In Niger cresce la preoccupazione per il propagarsi dell’estremismo islamico nel Paese. Di recente è stata la città di Diffa, capoluogo dell’omonima regione, posta al confine con la Nigeria, a essere vittima di attacchi a causa degli sconfinamenti dell’organizzazione terroristica jihadista dei Boko Haram.
A confermare i timori sono le testimonianze di chi lavora sul posto, come i missionari della Società delle missioni africane: «C’è da riflettere — spiega padre Mauro Armanino — sulla tempistica dell’attacco: perché è avvenuto poco prima che si riunisse l’Assemblea nazionale per deliberare sulla partecipazione delle truppe del Niger alle operazioni contro Boko Haram in Nigeria. La cosa lascia perplessi diversi osservatori locali».
Dopo l’assalto degli estremisti a Diffa, il Parlamento di Niamey ha comunque dato il via libera alla partecipazione di truppe nigerine alla task force creata da Nigeria, Camerun, Ciad e Benin per combattere la setta islamista. «Si sa che diverse persone stanno scappando da Diffa verso Zinder per poi, presumibilmente, recarsi nella capitale Niamey», riferisce ancora all’agenzia Fides padre Mauro. Un elemento ulteriore di tensione anche alla luce dei recenti attacchi anticristiani. «In effetti sta crescendo la preoccupazione nella gente», osserva il missionario. «Gli attacchi di Boko Haram si innestano in un sentimento di crescente insofferenza nei confronti di ogni presenza che non sia una certa forma di islam».

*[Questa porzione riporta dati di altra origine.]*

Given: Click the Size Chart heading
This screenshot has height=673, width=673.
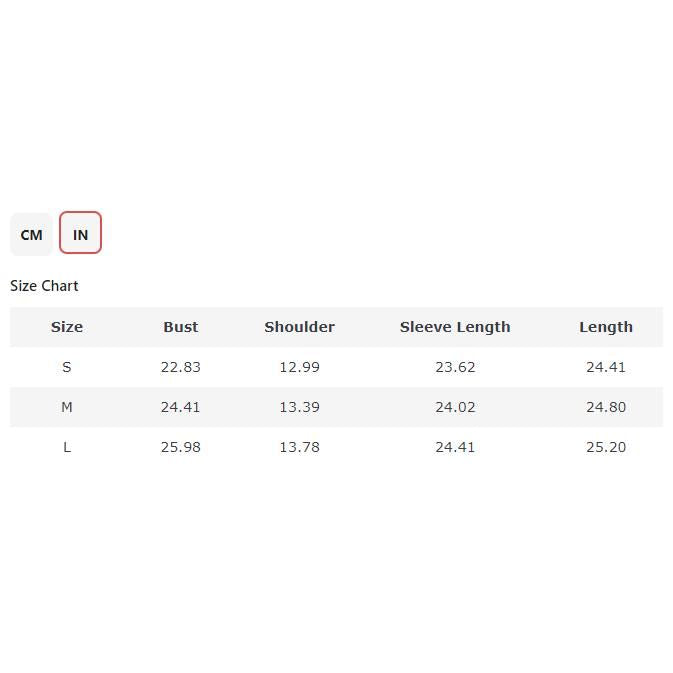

In Niger — spiega Armanino — «l’islam, che prima era basato sul sufismo, di fronte alla situazione sociale esplosiva, a causa delle migliaia di giovani senza futuro (Niamey ha almeno due milioni di abitanti), è condizionato dalle predicazioni e dai soldi di chi ha una visione estremista della religione». A farne le spese sono state di recente le chiese cristiane: «I disordini del 16 e del 17 gennaio, che hanno visto la distruzione di diverse chiese e missioni cattoliche, non sono stati una novità, perché già nel 2012 ci furono episodi simili a Maradi e a Zinder».
La vera novità è l’entità dei disordini e l’accanimento con la quale la folla ha agito, «indizio di un sentimento crescente di anticristianesimo, di cui non si potrà non tenere conto in prospettiva».
Padre Mauro conclude osservando che «i responsabili della Chiesa hanno fatto notare agli alti vertici dello Stato che i cristiani, in qualche modo, sono stati “sacrificati” sull’altare degli interessi della politica: è impossibile infatti che in tutte quelle ore in cui bruciavano le chiese, non ci sia stato un solo intervento dei vigili del fuoco».